Some leaders say
hells gosh yeah, like church spokesman Michael Purdy, who told the L.A. Times that "Men and women are complete equals in the sight of God and in the Church of Jesus Christ of Latter-day Saints." That's nice! But actions speak louder than words, and the church's actions beg to differ.
The Church of Jesus Christ of Latter-day Saints recently reduced the age requirement for missionaries to 18 for men and 19 for women; that's a one year and two year difference, respectively. Men, however, will still serve for two years, as opposed to just 18 months for women. Why won't officials allow women to serve for as long as men, and why do they have to wait until they're 19?
"One miracle at a time," church leader Jeffrey R. Holland, a member of the Quorum of the Twelve Apostles, said when asked that question. Excellent deflection strategy; I'm going to start employing that phrase when my roommates ask me why I forgot to buy toilet paper for the second day running. Seriously though: how can you talk realistically about women's rights when progress is referred to as "miraculous" instead of "necessary" or "a long time coming"?

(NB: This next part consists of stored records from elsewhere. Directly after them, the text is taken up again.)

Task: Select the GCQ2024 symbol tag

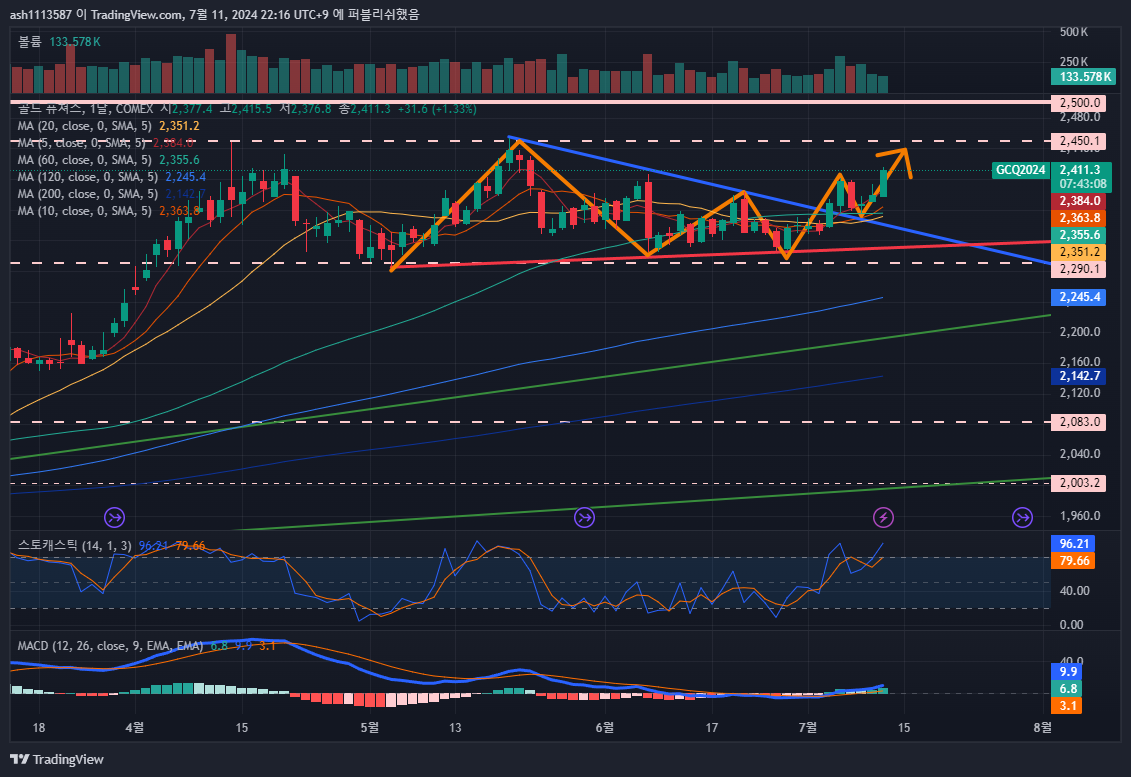Action: pos(1020,170)
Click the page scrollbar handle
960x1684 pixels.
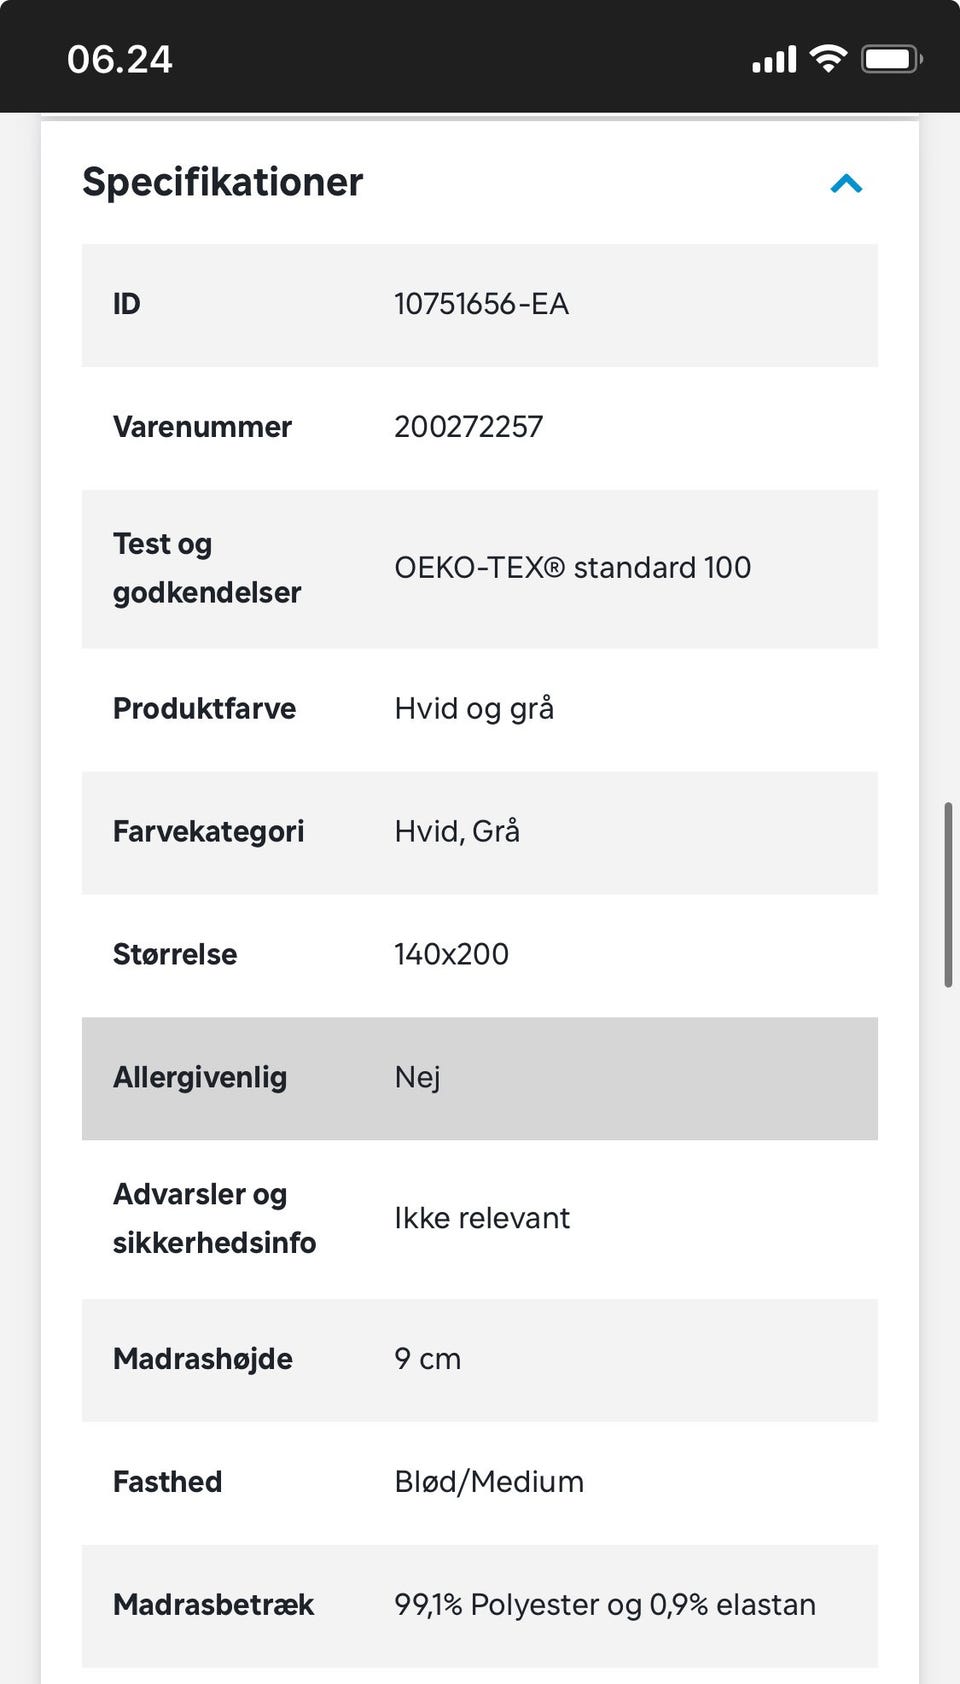948,894
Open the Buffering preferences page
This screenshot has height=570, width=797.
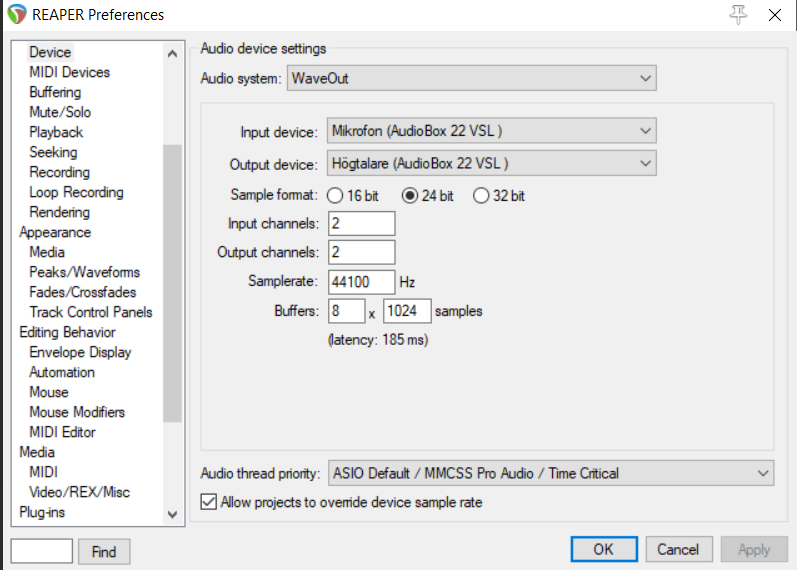pyautogui.click(x=55, y=92)
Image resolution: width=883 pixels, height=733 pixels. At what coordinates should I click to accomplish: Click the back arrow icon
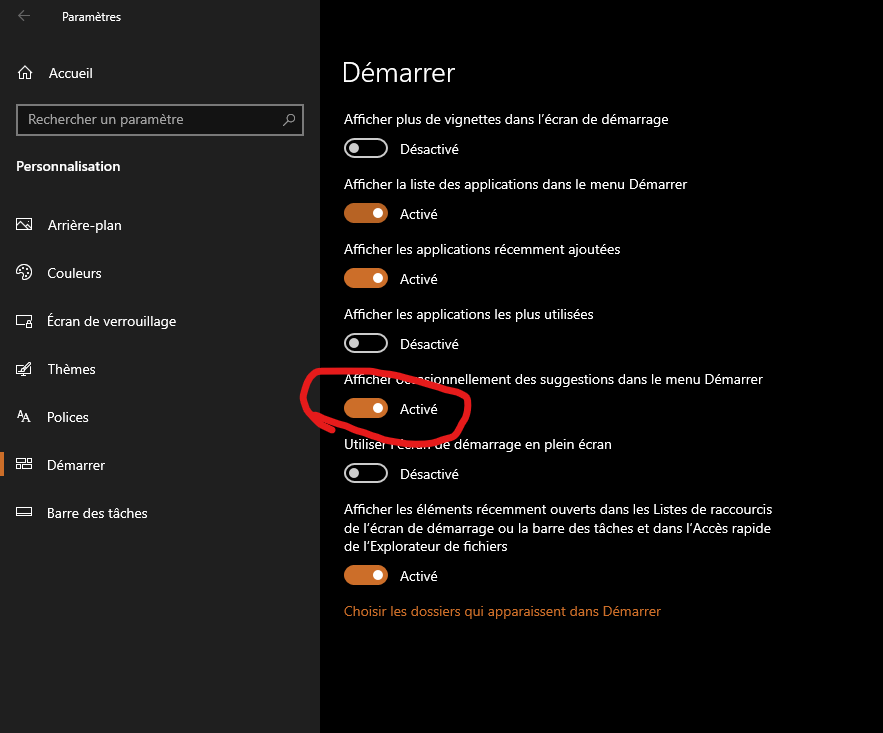pos(24,16)
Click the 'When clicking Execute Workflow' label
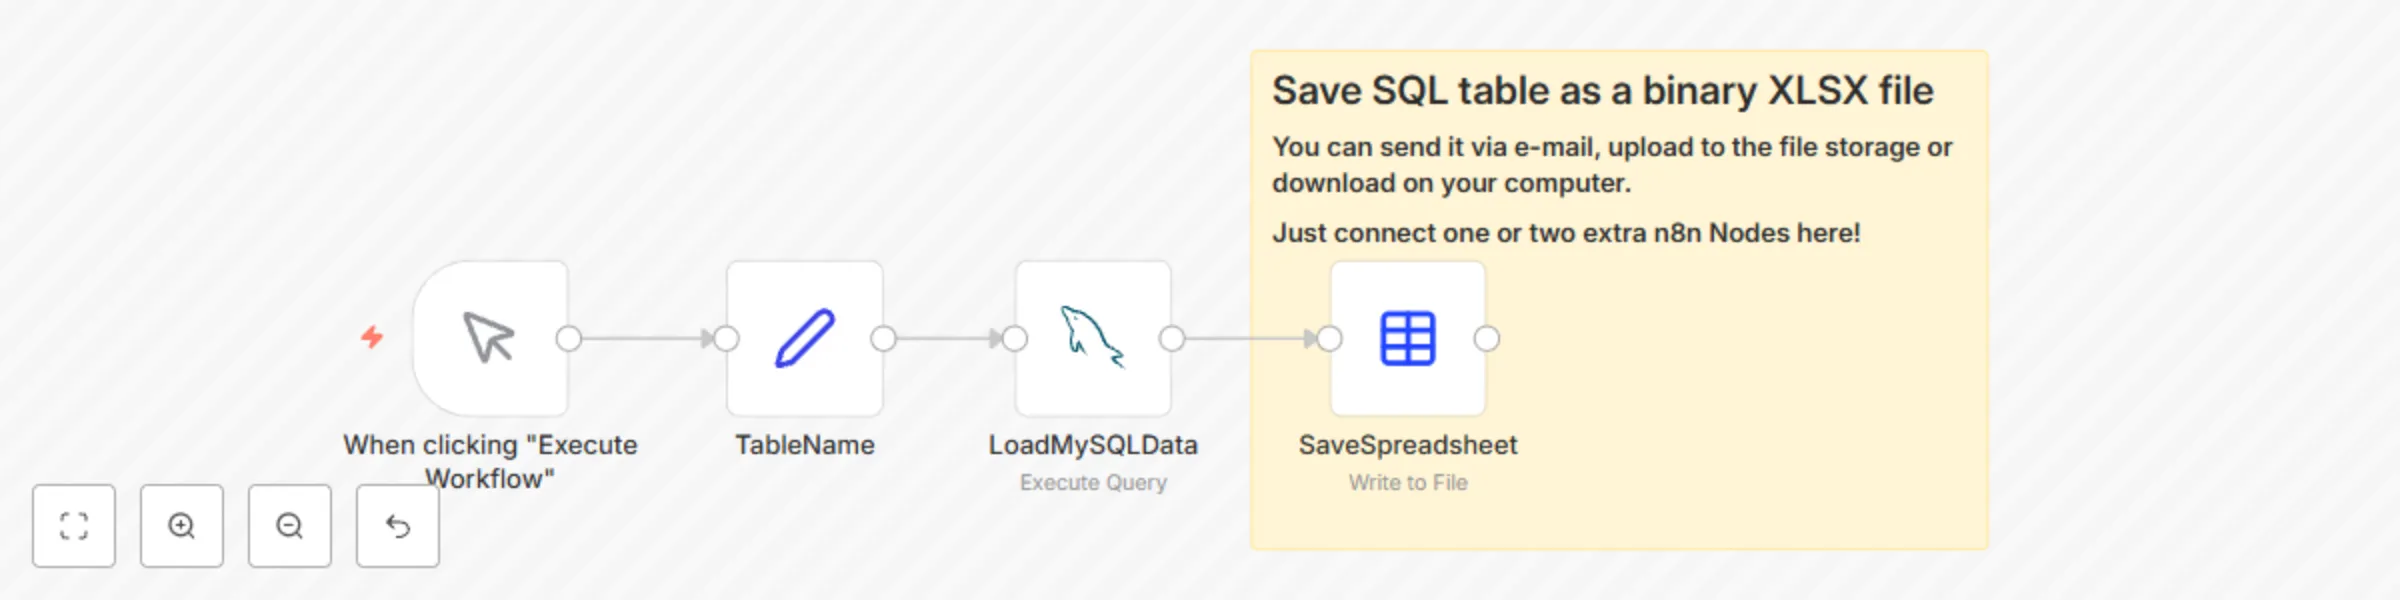Image resolution: width=2400 pixels, height=600 pixels. [x=489, y=463]
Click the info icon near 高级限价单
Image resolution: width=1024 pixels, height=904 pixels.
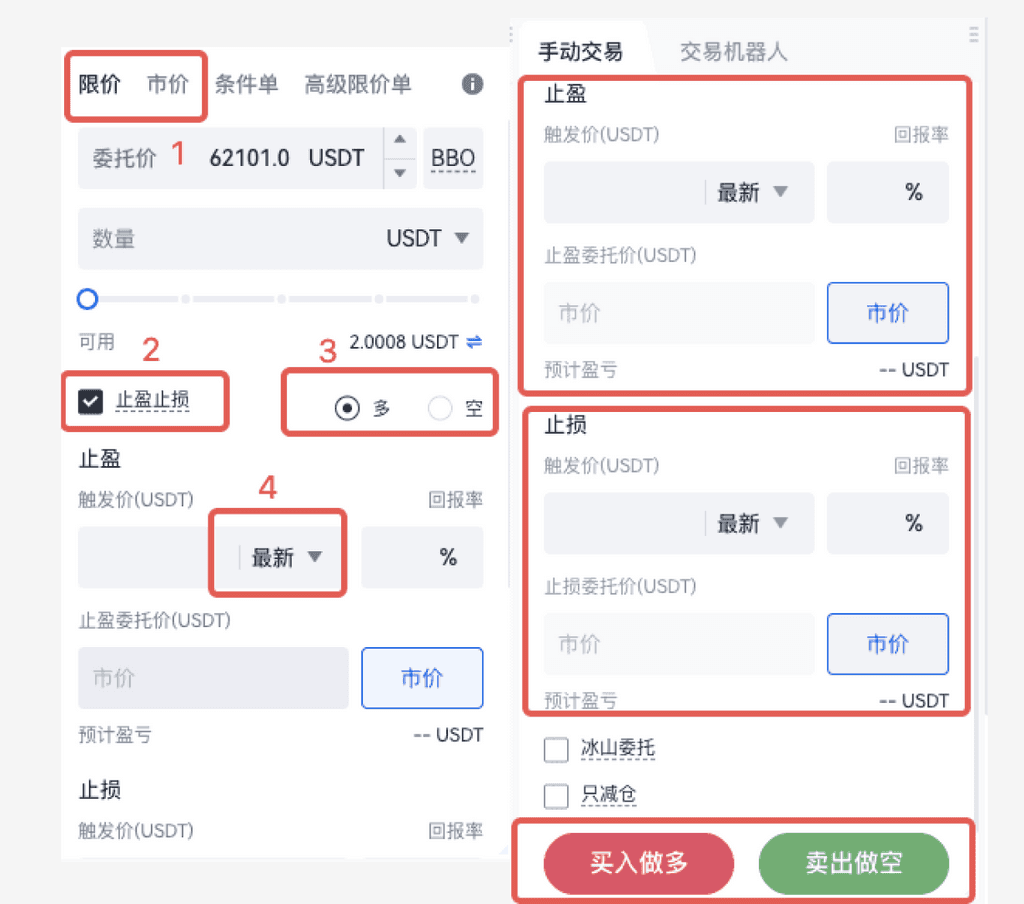[x=471, y=84]
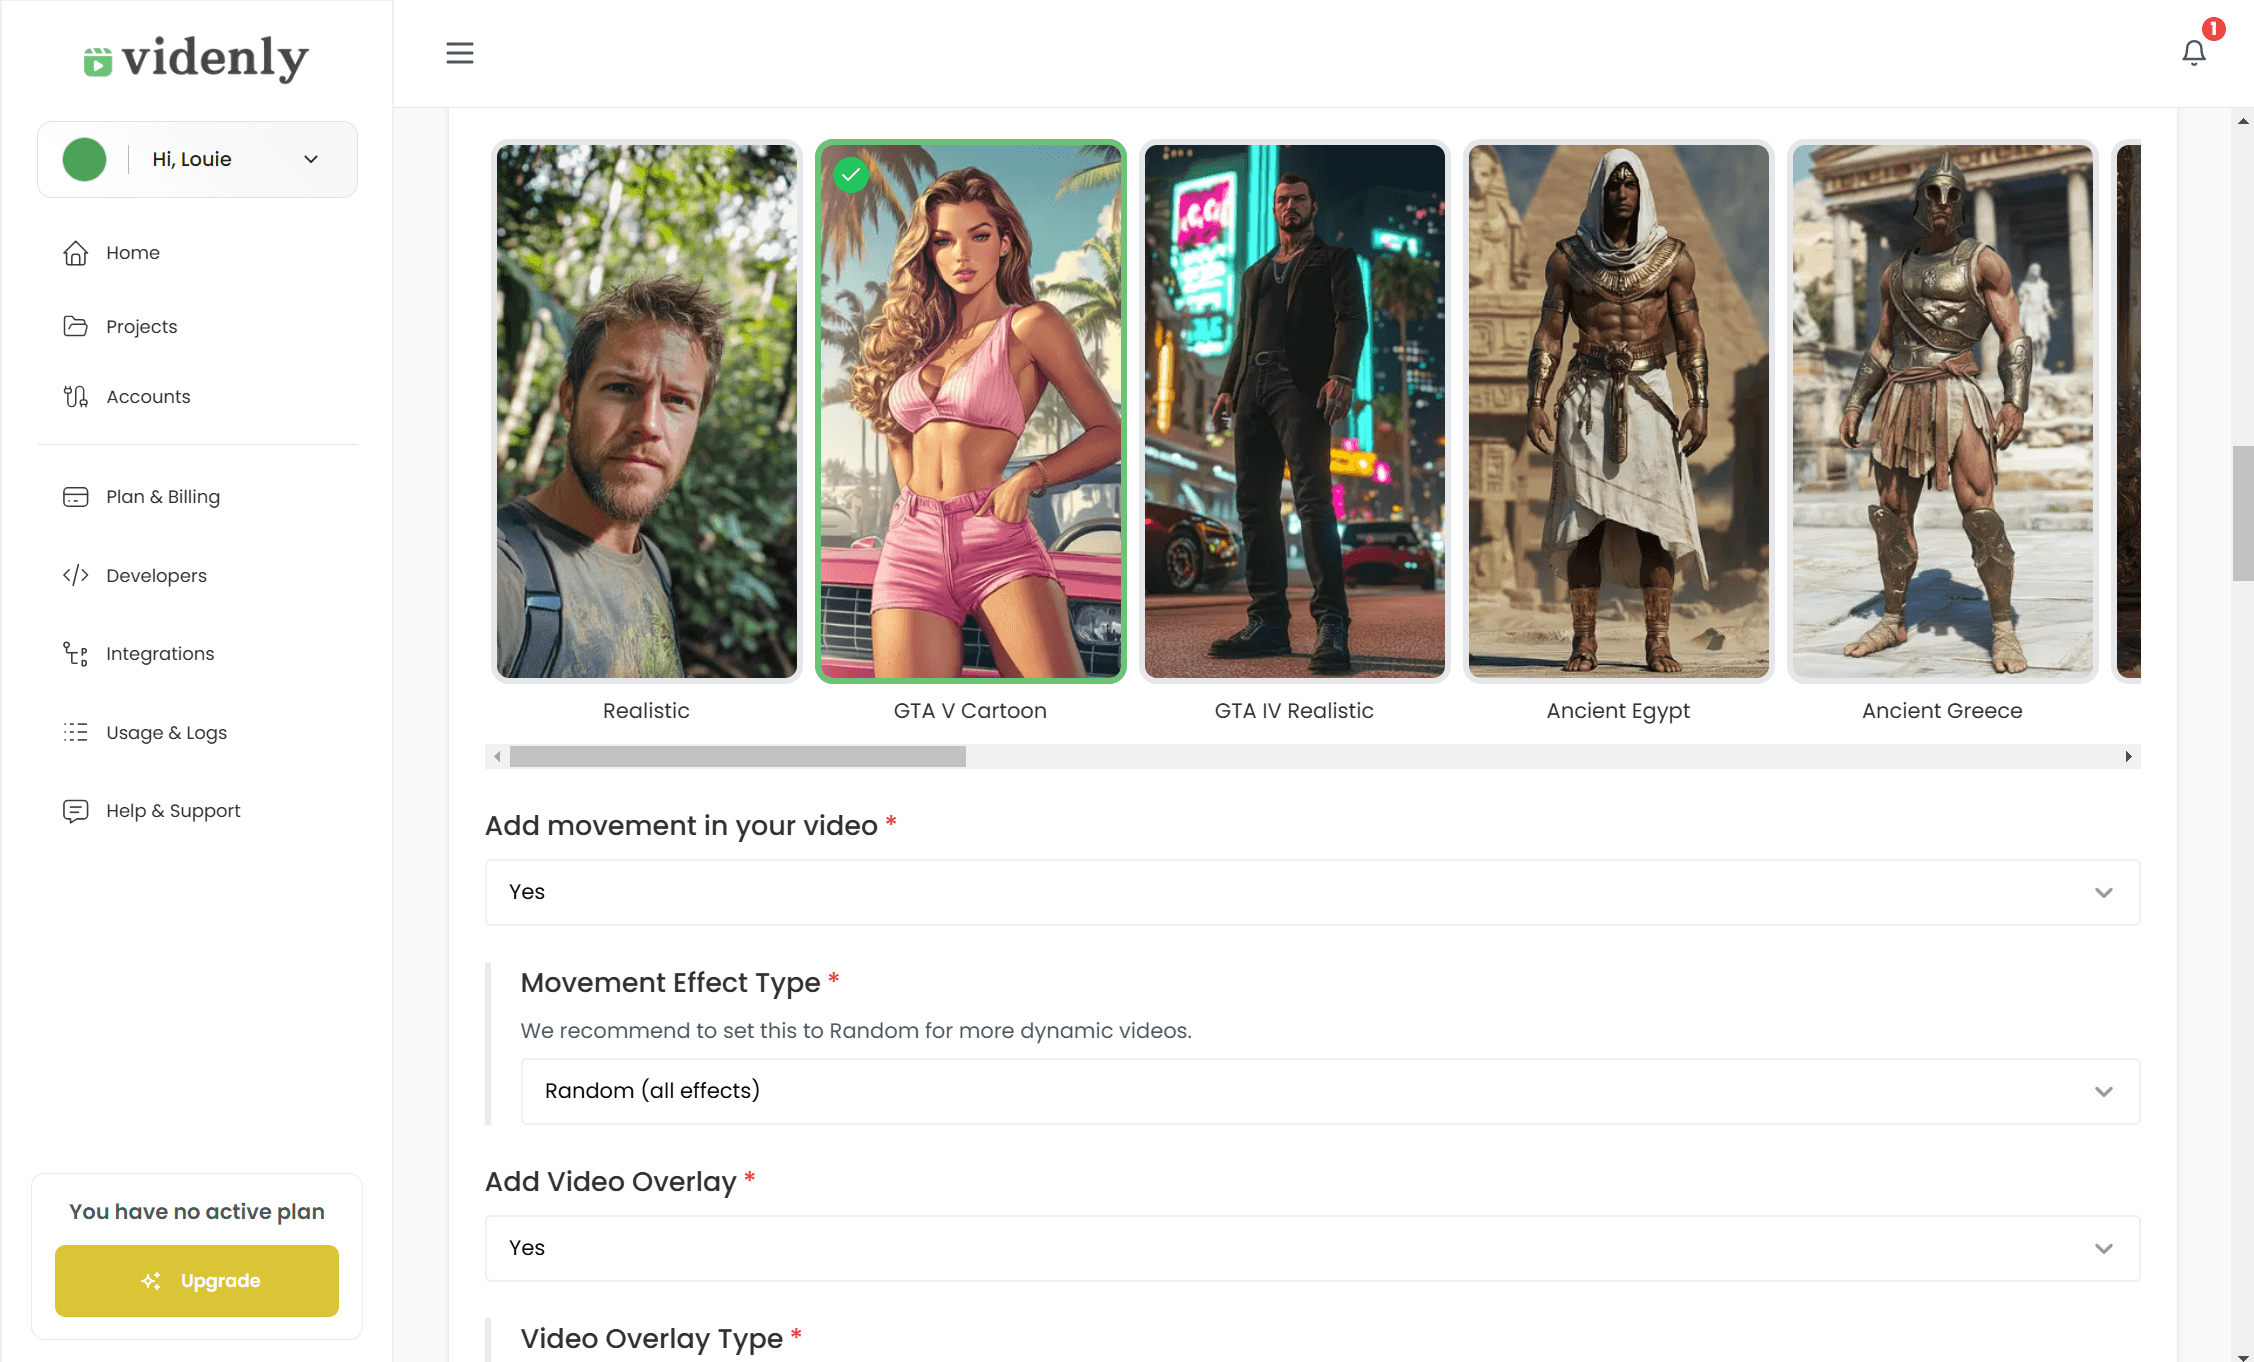Click the Videnly home icon in sidebar
2254x1362 pixels.
[76, 253]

Some Mormons who call themselves feminists don't understand why men still control the management of the church if women are so supposedly equal. Women aren't allowed to be priests, or even lead church meetings without a man present, and while the church insists that women's roles aren't lesser, just "different," who wants to be different if different means treated as lesser than?
Although the Mormon feminist movement is growing, 58% of American Mormons still think that the more "satisfying kind of marriage" is one in which the husband is the provider and the wife is the homemaker, according to the Pew Research Center. "The church is never going to [ascribe] to a particular vision of feminism that aspires to eradicate all differences between men and women," said Terryl Givens, a Mormon professor of literature and religion at the University of Richmond in Virginia. Ooh, that "particular" form of feminism that purports that all people should be treated equally.
In other words: The church loves women! They have a ton of female friends! But that doesn't mean its leaders think women should have the same opportunities as men.
So how can self-described feminists also be Mormon? Some insist that they're equal to men, like Rebecca Lane, editor of the Universe student newspaper at Brigham Young University, who said that she disagreed that the church was sexist because she's a "woman in power." She also said "Women are admired in our faith."
But "admired" and "equal" are not the same, which is why Mormon author Jana Riess said the new missionary age requirements were an example of "progress with an asterisk."
"It's just not equality, and after a few glorious moments of believing it would be, that stings," she said.